As working women face alarming rates of burnout, the stress is driving many away from their employers, a new report from Deloitte has shown.
“The number of women reporting increased stress and burnout is of significant concern, and employers are struggling to address it as seen by the fact that burnout is the top driver for those women currently looking for new employment,” said Emma Codd, Deloitte Global Inclusion Leader.
The report, which surveyed 5,000 women across 10 countries, found that nearly half feel burnt out.
While 53 per cent said their stress levels increased from a year ago, nearly 40 per cent are actively looking for a new employer, with burnout being the main reason why.
Only 10 per cent of women surveyed plan to stay with their current employer for more than five years, according to the research conducted between November 2021 and February 2022.
As some women make a return to the office, almost 60 per cent working in a hybrid model have reported they have already felt excluded.
Women who have taken on the hybrid approach are more likely to report experiencing microaggressions compared to those who work exclusively at home, and even those who work exclusively on site.
Half of respondents said they have experienced microaggressions and 14 per cent said they have experienced harassment.
However when it comes to reporting these instances, 93 per cent of women believe it would negatively impact their career.
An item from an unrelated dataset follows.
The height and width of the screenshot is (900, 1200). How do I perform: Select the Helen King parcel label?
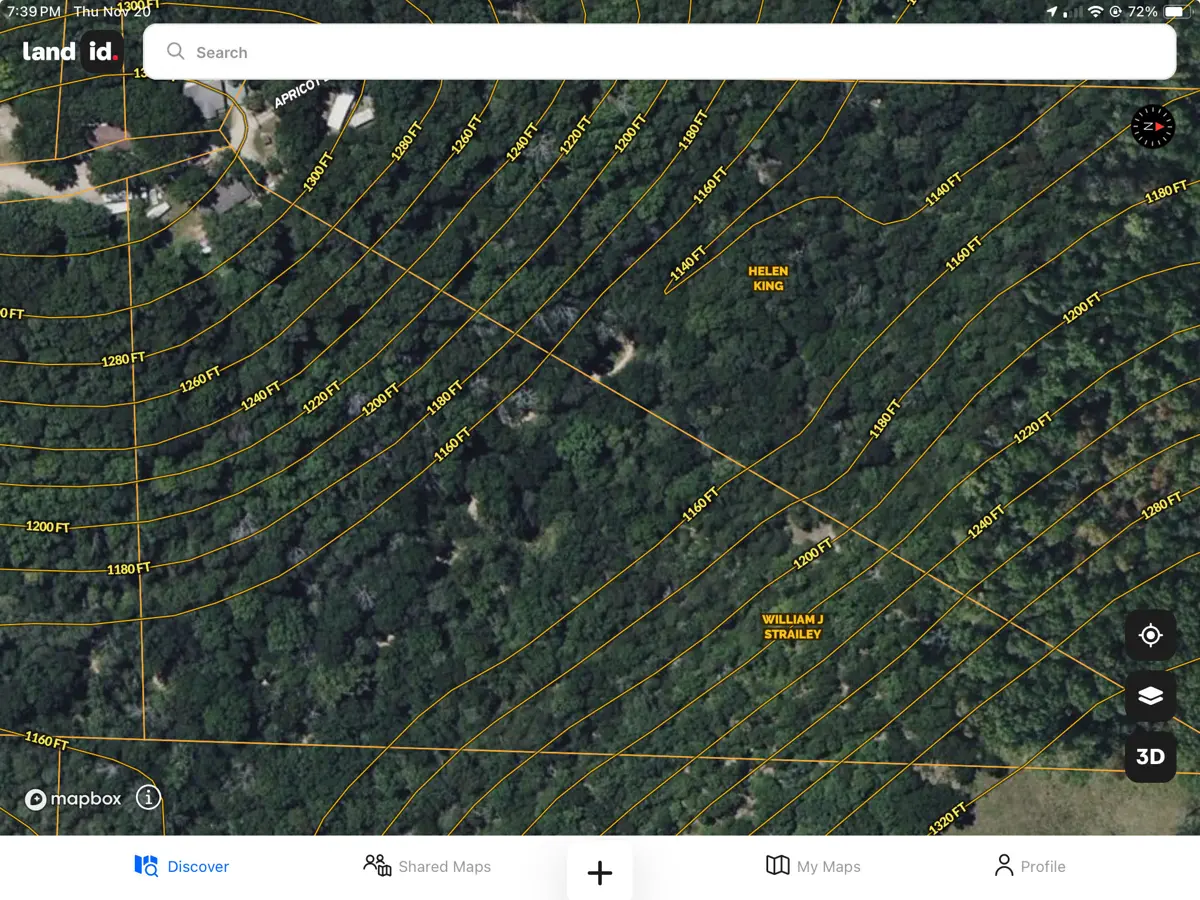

Women of colour, members of the LGBTQ2 community and those in lower management roles disproportionately experience these behaviours, the study said.
“Despite the fact that many employers have implemented new ways of working designed to improve flexibility, our research shows that the new arrangements run the risk of excluding the very people who could most benefit from them,” said Codd.
“The findings of this research show the importance of actions beyond policy — those that truly address and embed well-being, flexibility, and a respectful and inclusive everyday culture.”